Does anyone have a meat mallet that they really like, most of the ones I can find look pretty cheap. I want something fairly robust. 
Thanks in advance.


----------



## schanop (Mar 19, 2014)

Powwww..










Sorry for dragging this off-topic.


----------



## Von blewitt (Mar 19, 2014)

Haha, that's probably closer to what I'm looking for than what I've found so far


----------



## boomchakabowwow (Mar 19, 2014)

my friend cut me a piece of marble.

it is 4x4" and about .75 inch thick. it is a good meat smasher. it works great doing a myriad of things..like weighing down my artichokes during the boil.


----------



## Lexington Jim (Mar 19, 2014)

I use a claw hammer, not sure of the weight; it's either a 12 oz or 16 oz.
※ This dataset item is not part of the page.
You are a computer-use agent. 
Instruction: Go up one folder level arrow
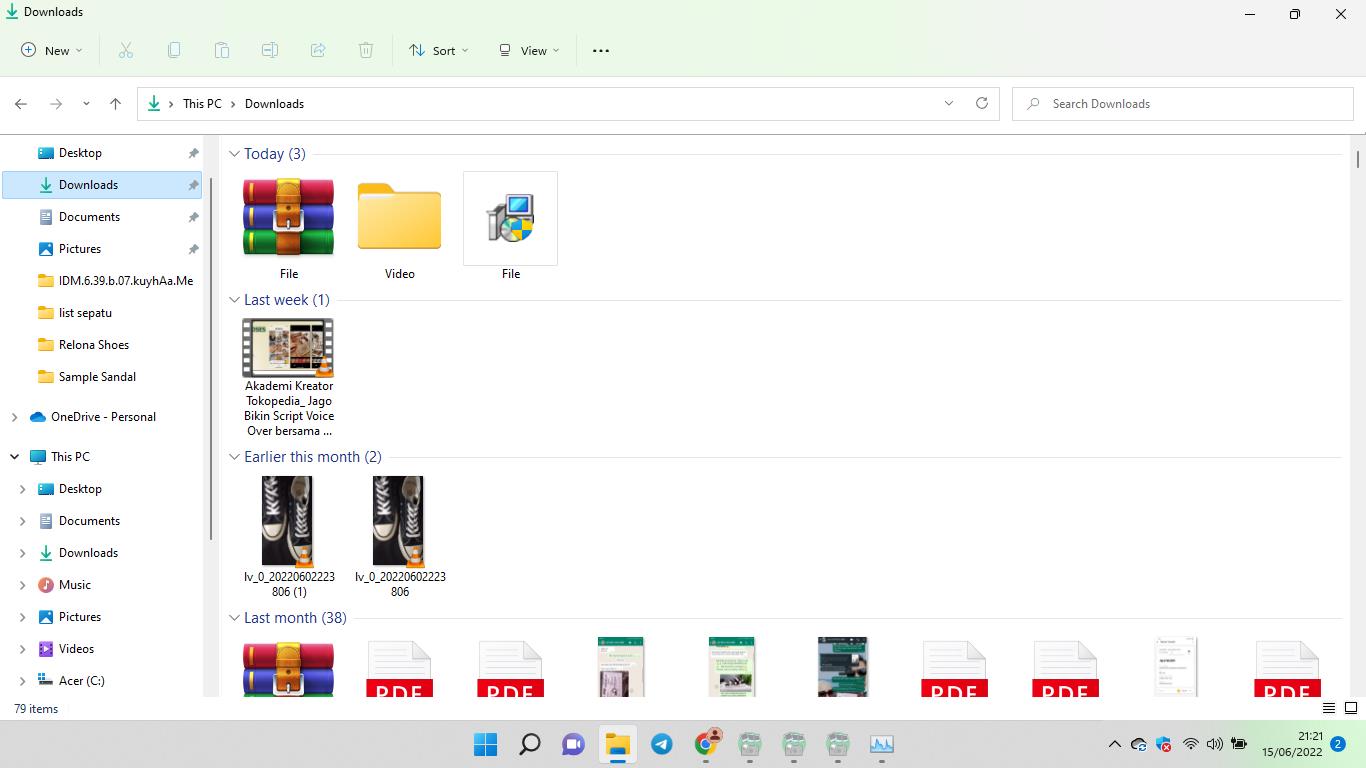click(115, 104)
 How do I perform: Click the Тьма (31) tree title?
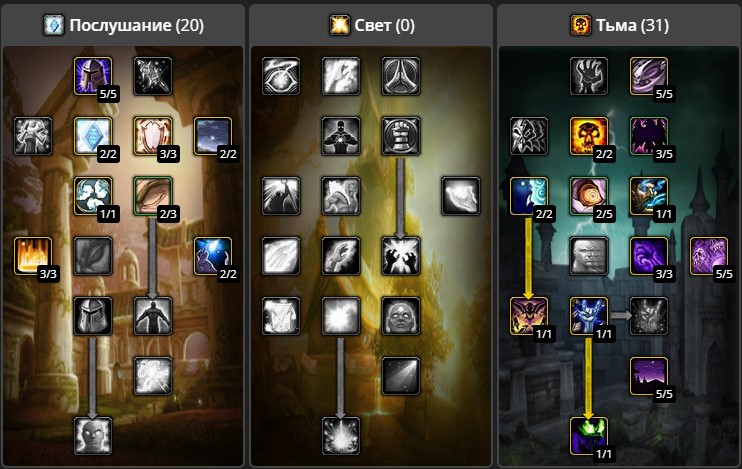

I just wash it before and after using it.


----------



## EdipisReks (Mar 19, 2014)

a brick covered in wax paper?


----------



## Dardeau (Mar 19, 2014)

I use a Home Depot rubber mallet, but turn it so the wide portion of the head is the business portion.


----------



## Bigdaddyb (Mar 19, 2014)

I think mine is an OXO if you can believe that. I'm rather pleased thus far. It's short, which limits leverage, but also limits the stress put on the hammer/head joint. It does good work on chicken breast and for chicken fried steak.


----------



## ecchef (Mar 20, 2014)

I use one of these:


$16.99 on Amazon.


----------



## Dusty (Mar 20, 2014)

For small stuff Huw, I like to use a solid stainless steel espresso coffee tamper. Nice and gentle, yet heavy for its size, with heaps of control. I used it just today for some rabbit fillets. I've never really seen a very nice heavy mallet.


----------



## mkriggen (Mar 20, 2014)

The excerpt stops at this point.